The UN Dispatch went digging through the Security Council to Somalia report
on Somali pirates, and discovered a fascinating and corporate arrangement for dividing the spoils:
To be eligible for employment as a pirate, a volunteer should already possess a firearm for use in the operation. For this 'contribution', he receives a 'class A' share of any profit. Pirates who provide a skiff or a heavier firearm, like an RPG or a general purpose machine gun, may be entitled to an additional A-share. The first pirate to board a vessel may also be entitled to an extra A-share.

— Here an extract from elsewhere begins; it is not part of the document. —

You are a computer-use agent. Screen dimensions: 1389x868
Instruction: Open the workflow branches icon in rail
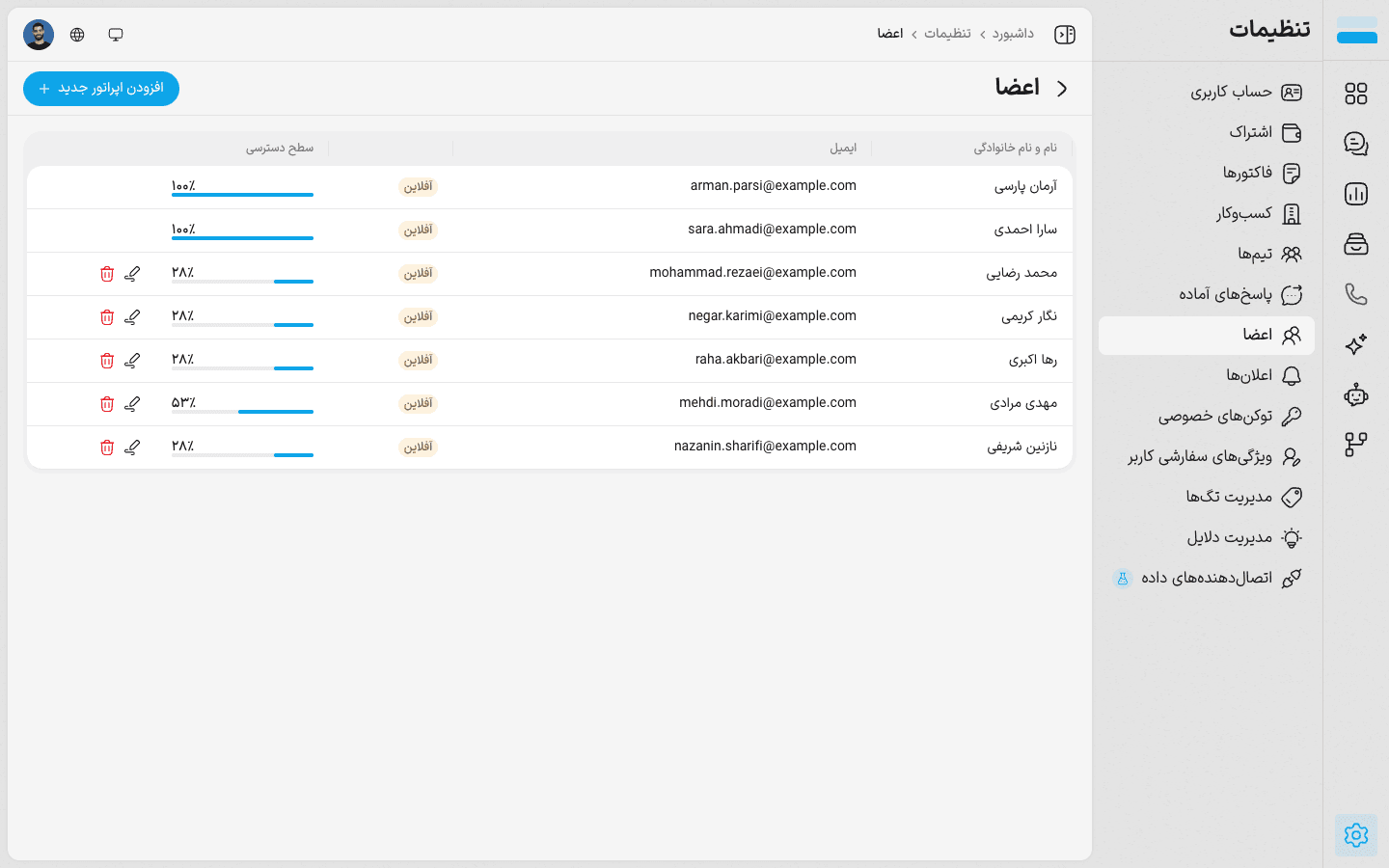tap(1356, 445)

The Somali Pirates' Business Model
At least 12 other volunteers are recruited as militiamen to provide protection on land of a ship is hijacked, In addition, each member of the pirate team may bring a partner or relative to be part of this land-based force. Militiamen must possess their own weapon, and receive a 'class B' share -- usually a fixed amount equivalent to approximately US$15,000...
When ransom is received, fixed costs are the first to be paid out. These are typically:
• Reimbursement of supplier(s)
• Financier(s) and/or investor(s): 30% of the ransom
• Local elders: 5 to 10 %of the ransom (anchoring rights)
• Class B shares (approx. $15,000 each): militiamen, interpreters etc.
The remaining sum -- the profit -- is divided between class-A shareholders
(Image: Somali Pirates, Wikimedia Commons/US Navy, Public Domain)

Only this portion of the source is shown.